Walker Morris LLP

Legal News

Use of cloud technology in streamlining processes and enhancing the customer journey in the sale and maintenance of financial services products offers businesses obvious benefits, with the Bank of England (BoE) stating that “using the cloud allows businesses to work in a more agile way…from file sharing to managing fraud”.

However, a changing regulatory compliance landscape, as well as cybersecurity and data privacy concerns, represent major hurdles for large-scale cloud technology adoption in the financial services sector. There has been widely reported examples of large financial services companies experiencing significant delays in adopting cloud technology transformation projects because of concerns related to managing customer information and operational resilience.

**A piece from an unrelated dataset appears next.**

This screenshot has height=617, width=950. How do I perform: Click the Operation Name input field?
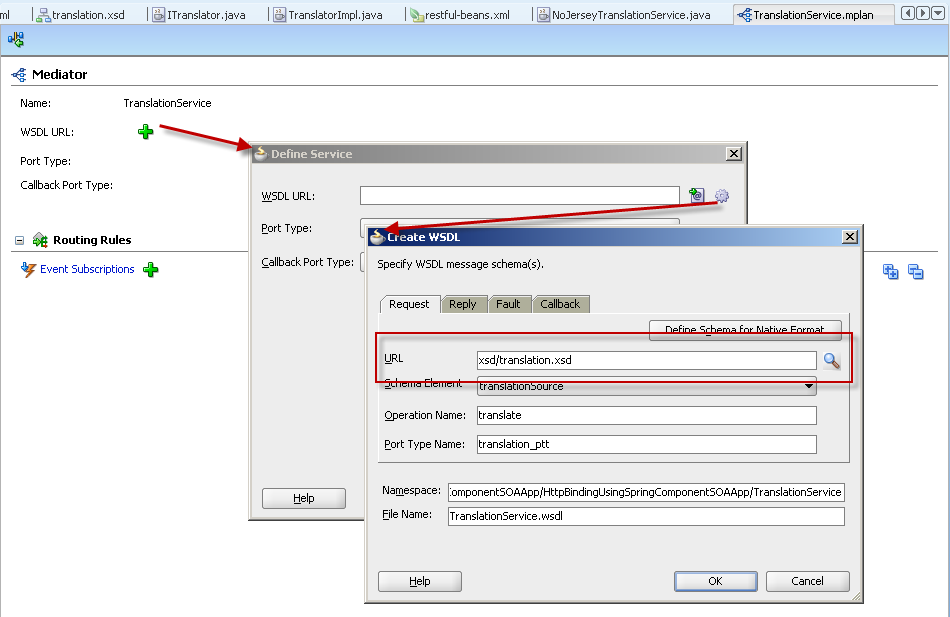click(x=646, y=415)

At the heart of the challenge here is that, although technology and software companies offering cloud based solutions generally offer high degrees of resilience for services, such resilience is premised on a clear distinction of ‘provider versus customer responsibility’; customers bearing the responsibility for taking appropriate security measures with regards to data and system security obligations. In addition, when engaging with providers it can often feel like customers are “pushing uphill” when seeking to negotiate away from key risk positions in the provider’s “standard terms”; liability limits, service levels regimes and remedies for breach can often appear “set in stone”, and there is a resistance from providers to offer bespoke regulatory compliance warranties, audit rights or information security standards, arguing that their “hands are tied” because of the standardised nature of the services they provide in a multi-tenanted environment.

From a wider market perspective, regulators have noted the significant concentration in the market for cloud providers, with only a handful of providers able to offer suitably scalable and efficient solutions for many financial service companies. Consequently, there is concern that should any of these providers fail, financial stability of financial institutions and service firms could be put at risk. Additionally, the ever present concern of management, maintenance and security of customer data continues to represent a key focus for regulators (and customers) in the financial services sector, with regulators grappling with the challenge of customer retention being based upon the level of customer data controlled by a firm.

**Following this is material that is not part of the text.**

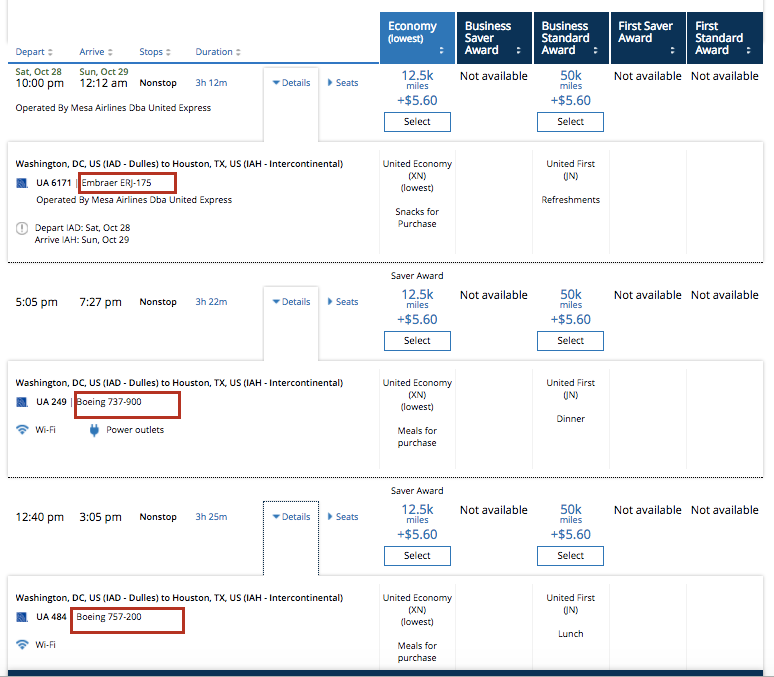Select Economy fare for the 10:00 pm flight

pyautogui.click(x=417, y=122)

It is in this context that we can expect to see further developments in the move to adopt further regulation on the use of cloud service providers by financial services firms. Consistent with its previous initiatives on operational resilience, we eagerly await the release of the Financial Policy Committee (FPC), the BoE Prudential Regulatory Authority (PRA) and Financial Conduct Authority’s (FCA) joint discussion paper later this year, which will outline suggested plans on how to mitigate the impact of over reliance on cloud service providers for the performance of critical functions.

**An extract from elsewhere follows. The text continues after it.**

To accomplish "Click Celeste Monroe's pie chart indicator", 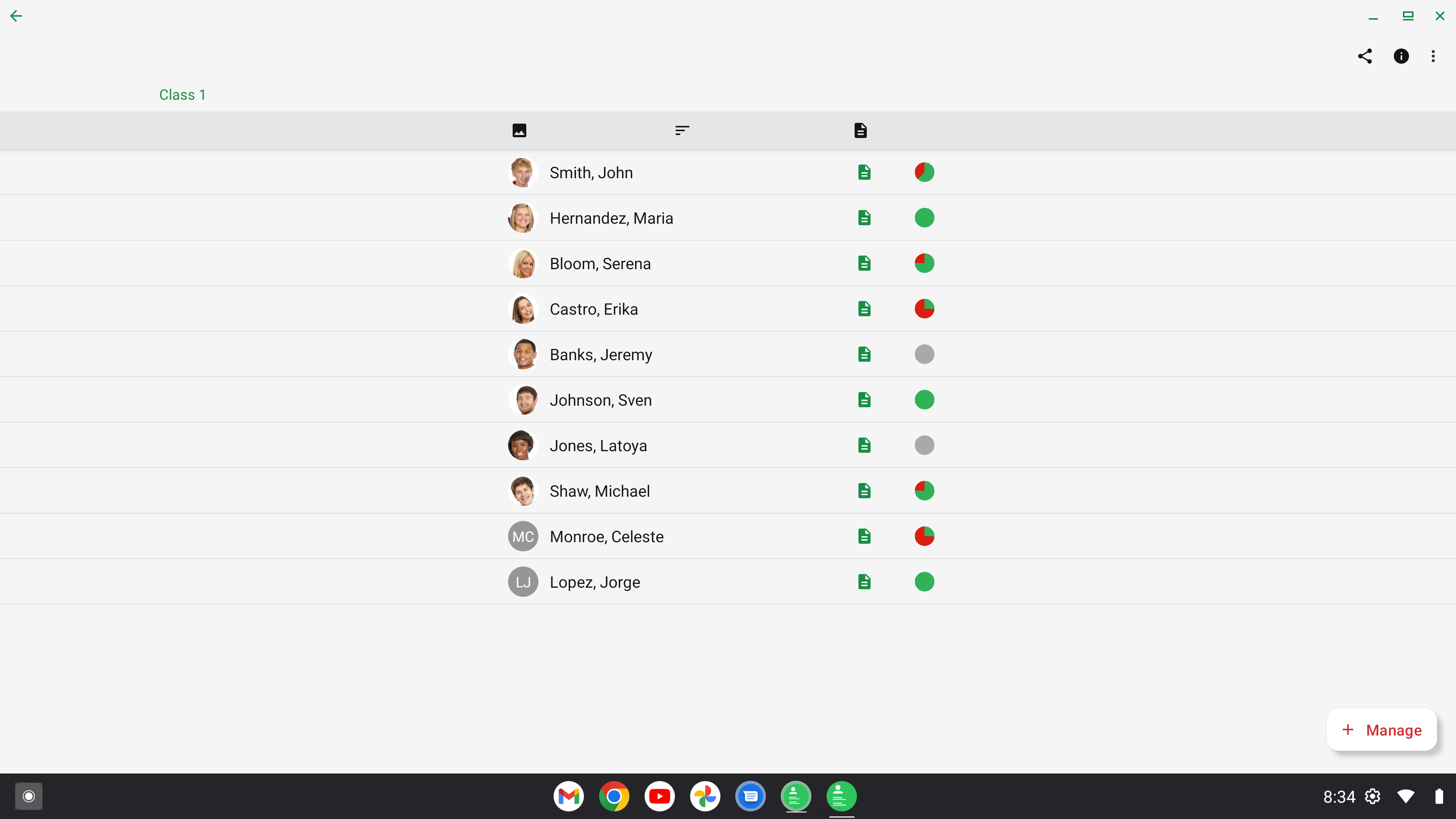I will (x=925, y=537).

So what does that mean for financial services firms in the meantime, especially when adoption of cloud technologies is almost a necessity in retaining efficiency of service? When using or moving to cloud based solutions here are a few issues to bear in mind:

  • Undertake your own due diligence on data security, control and exit. What is the data set and in what form do you need it on exit? When it comes to termination, it pays to agree that post- termination support will be provided (if even there is an agreed cost for it);
  • Standard does not necessarily mean “fixed”. When it comes to negotiation, although expectations need to be realistic (services are largely standardised and, as such, providers need to maintain a consistent risk profile across their platform), providers will countenance movement of termination rights for default, enhanced service credit regimes and increased caps for data breaches, especially where customers are paying for an enhanced/”premium” service package or paying for additional levels of support;
  • Obtain commitments on information security standards and document them. A key selling point for providers is the operational security their system offers; that being the case, ask for it to be warranted; and
  • Test and document operational resilience plans, outlining the steps your business has taken to ensure security of the data that is being processed by the cloud provider, the alternative providers in event of failure and the steps that would need to be taken on termination of the arrangement.

Whilst we can look forward to further details from the FPC, the BoE, PRA and FCA on the regulation of use of cloud providers, it is clear that the regulators will expect firms to adopt best practice when outsourcing functions to cloud based service providers. Ensuring you properly engage in the process of on boarding such solutions should be high on the risk management agenda.